El Consejo de la Judicatura (CJ) no deja de ser fuente de noticias controversiales, cuando no de escándalos mayúsculos. Esta es su tónica desde hacía varios años.
La sui géneris destitución del juez de la Corte Nacional de Justicia (CNJ), Walter Macías, profundiza esa crisis.
La Fiscalía investiga a dos jueces del CJ por presunto tráfico de influencias. El proceso estaba en manos de aquel juez, según él, debido a una “persecución administrativa”.
Aquello ocurrió a horas de efectuarse la correspondiente audiencia preparatoria de juicio.

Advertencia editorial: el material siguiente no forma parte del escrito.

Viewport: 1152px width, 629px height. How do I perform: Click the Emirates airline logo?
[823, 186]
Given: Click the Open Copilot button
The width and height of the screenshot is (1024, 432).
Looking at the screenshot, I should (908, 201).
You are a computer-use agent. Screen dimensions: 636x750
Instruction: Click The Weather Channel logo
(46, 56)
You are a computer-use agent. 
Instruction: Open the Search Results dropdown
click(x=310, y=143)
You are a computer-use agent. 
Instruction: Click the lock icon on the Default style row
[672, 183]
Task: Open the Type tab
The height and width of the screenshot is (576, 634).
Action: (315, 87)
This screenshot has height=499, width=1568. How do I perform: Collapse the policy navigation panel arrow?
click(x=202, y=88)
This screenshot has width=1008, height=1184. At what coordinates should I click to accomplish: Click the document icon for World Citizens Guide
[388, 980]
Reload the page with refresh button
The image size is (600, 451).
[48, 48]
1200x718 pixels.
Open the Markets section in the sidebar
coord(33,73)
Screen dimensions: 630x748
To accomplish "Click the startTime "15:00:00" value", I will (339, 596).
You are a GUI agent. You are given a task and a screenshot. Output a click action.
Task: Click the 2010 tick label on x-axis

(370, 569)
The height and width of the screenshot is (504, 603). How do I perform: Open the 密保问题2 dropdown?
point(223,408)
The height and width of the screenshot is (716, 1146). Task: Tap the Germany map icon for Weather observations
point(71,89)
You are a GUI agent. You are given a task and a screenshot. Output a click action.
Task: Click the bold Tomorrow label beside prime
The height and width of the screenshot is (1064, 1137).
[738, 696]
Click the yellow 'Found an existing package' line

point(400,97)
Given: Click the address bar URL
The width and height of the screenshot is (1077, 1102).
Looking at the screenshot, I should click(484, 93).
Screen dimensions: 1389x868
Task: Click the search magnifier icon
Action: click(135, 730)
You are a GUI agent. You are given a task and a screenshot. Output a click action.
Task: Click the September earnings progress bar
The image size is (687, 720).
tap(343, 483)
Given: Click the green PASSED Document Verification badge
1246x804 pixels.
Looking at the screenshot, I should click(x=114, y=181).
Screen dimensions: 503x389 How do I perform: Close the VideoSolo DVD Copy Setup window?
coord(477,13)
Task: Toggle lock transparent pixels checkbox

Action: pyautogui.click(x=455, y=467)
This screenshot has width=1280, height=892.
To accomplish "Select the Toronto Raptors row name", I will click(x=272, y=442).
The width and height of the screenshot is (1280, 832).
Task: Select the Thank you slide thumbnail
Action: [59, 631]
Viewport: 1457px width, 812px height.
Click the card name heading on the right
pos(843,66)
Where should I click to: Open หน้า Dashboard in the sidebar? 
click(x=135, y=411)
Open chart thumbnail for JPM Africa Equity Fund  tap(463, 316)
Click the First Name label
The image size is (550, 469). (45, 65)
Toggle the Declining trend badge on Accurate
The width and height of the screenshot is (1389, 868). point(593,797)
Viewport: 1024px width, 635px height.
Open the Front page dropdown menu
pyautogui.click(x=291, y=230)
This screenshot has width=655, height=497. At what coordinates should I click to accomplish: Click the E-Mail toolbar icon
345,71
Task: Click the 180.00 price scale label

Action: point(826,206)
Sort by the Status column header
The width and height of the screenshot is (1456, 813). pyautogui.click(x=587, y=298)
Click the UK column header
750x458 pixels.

La destitución se produce con una votación, por decirlo de manera suave, rara. En la sesión, convocada al apuro, de acuerdo a Walter Macías, uno de los jueces del CJ investigados por aquella presunción participa telemáticamente desde Estados Unidos, donde vacaciona, “en total estado de embriaguez”.
Leídos los resultados, no hay los votos para la destitución. Lo confirmó la secretaria del CJ cuyo presidente, pese a no tener apoyo para la reconsideración propuesta en segundo intento, termina dándosela él mismo, y, por consiguiente, logran el objetivo por medio de una votación entre presentes, ausentes, supuestos ebrios y abstenciones. Toda una teoría del absurdo, si bien sus autores se apalancan en un reglamento, un mecanismo mediante el cual, no sólo en ese organismo, se adecuan cálculos, intereses, y se tuerce la ley.
Luego la Fiscalía allana al CJ por considerar la existencia de un posible delito de obstrucción a la justicia.
El perjudicado planteó una acción de protección para frenar su “ilegal e inconstitucional” sanción. Ha sido admitida a trámite.
En manos de Macías, también está el caso Las Torres, cuyo principal implicado es un excontralor acusado de “delincuencia organizada”.
Esas y muchas otras acciones socaban la administración de justicia, le restan credibilidad y confianza, y con mayor razón al CJ, siempre bajo la sospecha de estar politizado y dirigido por estrambóticos personajes.